**EXERCISE DIRECTIONS:** In the listing below, find each line containing "გამოყენების" and report it.

DATA TO USE: Begin

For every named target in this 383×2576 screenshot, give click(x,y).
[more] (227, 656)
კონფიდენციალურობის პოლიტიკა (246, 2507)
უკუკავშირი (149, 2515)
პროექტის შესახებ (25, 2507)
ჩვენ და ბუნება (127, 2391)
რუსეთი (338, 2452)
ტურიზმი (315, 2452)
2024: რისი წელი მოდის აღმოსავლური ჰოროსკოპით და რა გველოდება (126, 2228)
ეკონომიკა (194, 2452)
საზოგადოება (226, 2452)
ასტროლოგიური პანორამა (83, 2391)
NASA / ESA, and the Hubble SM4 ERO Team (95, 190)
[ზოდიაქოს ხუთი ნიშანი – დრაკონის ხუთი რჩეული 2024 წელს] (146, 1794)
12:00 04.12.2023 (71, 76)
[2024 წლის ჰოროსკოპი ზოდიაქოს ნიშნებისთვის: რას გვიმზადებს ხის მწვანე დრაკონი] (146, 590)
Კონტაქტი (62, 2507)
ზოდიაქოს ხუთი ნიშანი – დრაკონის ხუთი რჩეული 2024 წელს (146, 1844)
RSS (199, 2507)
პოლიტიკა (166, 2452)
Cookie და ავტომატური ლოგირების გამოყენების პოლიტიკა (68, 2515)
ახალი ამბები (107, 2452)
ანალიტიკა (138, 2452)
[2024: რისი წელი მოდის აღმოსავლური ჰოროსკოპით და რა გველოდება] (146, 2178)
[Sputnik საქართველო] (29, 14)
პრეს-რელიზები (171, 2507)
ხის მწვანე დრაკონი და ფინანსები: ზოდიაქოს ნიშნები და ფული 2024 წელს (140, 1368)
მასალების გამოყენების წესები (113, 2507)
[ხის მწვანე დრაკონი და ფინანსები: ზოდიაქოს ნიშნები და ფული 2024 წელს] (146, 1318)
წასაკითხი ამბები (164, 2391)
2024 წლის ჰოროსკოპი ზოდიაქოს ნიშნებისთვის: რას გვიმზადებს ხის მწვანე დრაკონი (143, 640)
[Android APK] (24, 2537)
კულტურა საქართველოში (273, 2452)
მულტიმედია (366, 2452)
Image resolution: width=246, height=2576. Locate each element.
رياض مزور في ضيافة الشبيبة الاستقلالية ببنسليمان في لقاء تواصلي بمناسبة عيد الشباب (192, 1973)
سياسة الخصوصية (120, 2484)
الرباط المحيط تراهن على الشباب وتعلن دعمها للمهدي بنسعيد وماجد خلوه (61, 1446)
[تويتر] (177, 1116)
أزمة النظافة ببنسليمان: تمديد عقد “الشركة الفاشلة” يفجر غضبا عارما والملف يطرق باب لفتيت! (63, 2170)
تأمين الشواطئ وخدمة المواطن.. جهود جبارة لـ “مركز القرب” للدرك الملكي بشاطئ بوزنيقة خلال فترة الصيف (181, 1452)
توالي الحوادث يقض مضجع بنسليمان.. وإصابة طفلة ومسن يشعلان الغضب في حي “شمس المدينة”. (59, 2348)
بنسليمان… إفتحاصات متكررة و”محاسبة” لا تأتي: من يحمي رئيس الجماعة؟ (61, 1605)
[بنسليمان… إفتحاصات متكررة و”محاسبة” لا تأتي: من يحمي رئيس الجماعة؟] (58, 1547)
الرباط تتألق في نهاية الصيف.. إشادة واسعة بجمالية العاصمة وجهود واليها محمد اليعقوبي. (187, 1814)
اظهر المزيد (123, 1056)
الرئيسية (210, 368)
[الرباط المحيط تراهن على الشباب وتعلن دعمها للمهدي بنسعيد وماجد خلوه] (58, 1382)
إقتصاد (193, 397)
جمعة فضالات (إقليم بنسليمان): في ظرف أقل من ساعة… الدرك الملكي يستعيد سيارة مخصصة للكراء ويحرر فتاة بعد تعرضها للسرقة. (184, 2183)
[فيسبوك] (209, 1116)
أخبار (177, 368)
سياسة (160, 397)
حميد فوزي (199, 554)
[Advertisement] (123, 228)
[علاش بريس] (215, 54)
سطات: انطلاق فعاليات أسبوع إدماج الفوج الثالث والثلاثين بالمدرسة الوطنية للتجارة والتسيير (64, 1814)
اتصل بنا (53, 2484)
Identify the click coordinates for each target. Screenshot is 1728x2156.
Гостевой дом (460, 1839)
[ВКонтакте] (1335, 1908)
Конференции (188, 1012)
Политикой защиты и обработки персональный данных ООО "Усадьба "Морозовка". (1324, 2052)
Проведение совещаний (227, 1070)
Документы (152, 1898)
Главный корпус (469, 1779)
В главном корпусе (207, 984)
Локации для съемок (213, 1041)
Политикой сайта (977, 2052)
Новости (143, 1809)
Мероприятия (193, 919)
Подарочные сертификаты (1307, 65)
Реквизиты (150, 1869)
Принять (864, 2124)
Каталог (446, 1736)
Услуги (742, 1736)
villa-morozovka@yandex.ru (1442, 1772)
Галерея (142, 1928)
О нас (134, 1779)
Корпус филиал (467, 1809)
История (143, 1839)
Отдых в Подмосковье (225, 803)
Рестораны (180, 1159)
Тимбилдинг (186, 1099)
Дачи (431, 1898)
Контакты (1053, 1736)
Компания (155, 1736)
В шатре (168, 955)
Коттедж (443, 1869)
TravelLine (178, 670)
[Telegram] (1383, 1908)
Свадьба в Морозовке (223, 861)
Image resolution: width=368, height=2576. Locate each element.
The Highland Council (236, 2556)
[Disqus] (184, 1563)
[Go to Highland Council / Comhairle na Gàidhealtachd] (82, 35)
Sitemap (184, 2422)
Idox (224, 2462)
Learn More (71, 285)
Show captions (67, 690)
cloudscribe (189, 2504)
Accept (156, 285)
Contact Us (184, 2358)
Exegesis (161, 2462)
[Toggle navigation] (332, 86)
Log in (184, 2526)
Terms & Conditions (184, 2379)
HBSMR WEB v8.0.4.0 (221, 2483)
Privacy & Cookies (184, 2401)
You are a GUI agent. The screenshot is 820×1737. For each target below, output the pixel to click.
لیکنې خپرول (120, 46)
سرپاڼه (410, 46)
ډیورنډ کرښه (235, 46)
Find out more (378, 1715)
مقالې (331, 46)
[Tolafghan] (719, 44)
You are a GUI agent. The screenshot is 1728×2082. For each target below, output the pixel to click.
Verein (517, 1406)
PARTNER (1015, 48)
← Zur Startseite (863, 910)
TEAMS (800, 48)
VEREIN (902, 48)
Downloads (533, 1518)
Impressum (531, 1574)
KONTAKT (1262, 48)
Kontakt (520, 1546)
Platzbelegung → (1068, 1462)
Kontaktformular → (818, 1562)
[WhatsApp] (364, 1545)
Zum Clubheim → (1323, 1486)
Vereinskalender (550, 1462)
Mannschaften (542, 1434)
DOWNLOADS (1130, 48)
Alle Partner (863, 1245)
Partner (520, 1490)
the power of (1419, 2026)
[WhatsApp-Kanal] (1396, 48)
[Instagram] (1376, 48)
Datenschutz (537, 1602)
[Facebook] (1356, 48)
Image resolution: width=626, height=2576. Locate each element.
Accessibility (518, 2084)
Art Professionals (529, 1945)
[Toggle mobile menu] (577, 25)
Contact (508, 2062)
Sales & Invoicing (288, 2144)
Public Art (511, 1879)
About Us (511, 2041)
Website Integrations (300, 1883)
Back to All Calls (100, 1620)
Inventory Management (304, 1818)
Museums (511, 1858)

DATA TO USE: End

**TASK ANSWER:**
Cookie და ავტომატური ლოგირების გამოყენების პოლიტიკა (68, 2515)
მასალების გამოყენების წესები (113, 2507)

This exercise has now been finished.